La risposta di Valerio mi sorprende, anche se qualcosa mi aveva già fatto intuire come avrebbe reagito. Mi spiega che sono pronti a pronti a dormire nei fienili o dove capita e ad affidarsi alla generosità della gente. Oltretutto, se il Francés si dimostrerà inaccessibile, hanno già programmato di cambiare rotta e imboccare il Camino del Norte.
Una parte di me vorrebbe solo augurargli il meglio e urlare d’entusiasmo per la loro sfrontatezza, ma scelgo invece di concludere come ho iniziato, riflettendo ancora insieme a lui sulla situazione concreta a cui stanno andando incontro. Il Camino del Norte è meno battuto, infatti, e trovare alloggio potrebbe essere ancora più complicato. Nemmeno questo però sembra intaccare il suo ottimismo.

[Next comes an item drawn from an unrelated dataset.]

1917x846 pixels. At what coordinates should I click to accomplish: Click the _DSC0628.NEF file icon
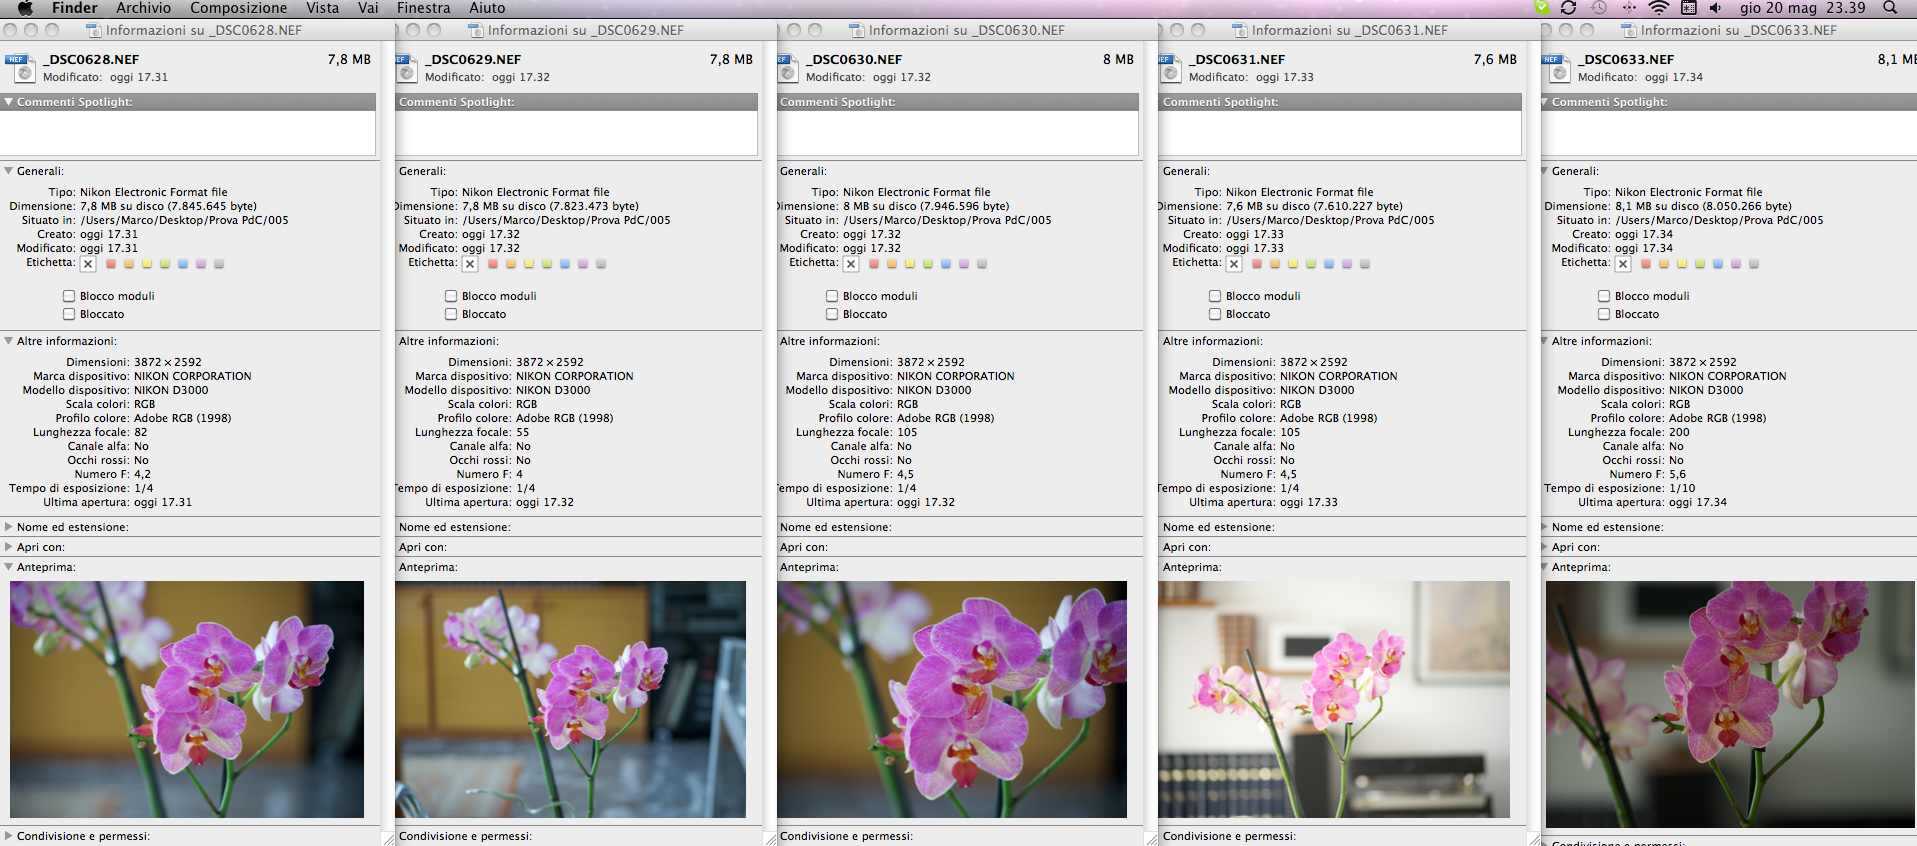[x=20, y=68]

A questo punto davvero non mi resta che felicitarmi con loro per il coraggio e lo slancio vitale, augurandogli le migliori fortune. È stata una piccola grande emozione poter esser interlocutore minimamente utile a un pellegrino che sta alle mie spalle, esattamente come già lo fu Danilo nei miei confronti.
Dopo essermi dato una sistemata anch’io, scendo nella sala al pianterreno. Qui mi unisco ad Amedeo e Tiziano nella riprogrammazione delle prossime tappe, scoprendo che nel frattempo sono arrivati a sorpresa anche gli amici conosciuti ieri sera: Beppe, Linda, Tim, Kiki e Sergi.
Arriva presto l’ora di cena, e nella piccola sala i nostri due tavoli sono abbastanza animati per creare un clima piuttosto divertente. Il cibo non è male, ma le porzioni sono davvero povere per quello che ci viene fatto pagare. Ad ogni modo, non avevamo scelta. Non ci resta che consolarci con uno shot di orujo – un distillato di bucce d’uva, “cugino” della nostra grappa. Basta quel sorso per mandarci tutti a nanna a mente leggera.
Domani sarà il turno della grande Burgos. Tiziano non sta nella pelle; Amedeo è cotto, ma le sue continue lamentele e i finti battibecchi con l’amico sono esilaranti.
Sono contento. La strada per Santiago è ancora lunga e incerta, ma è già un mezzo miracolo essere qui e avere ancora la possibilità di continuare. Oltretutto domani sarà addirittura il mio settantesimo giorno di viaggio!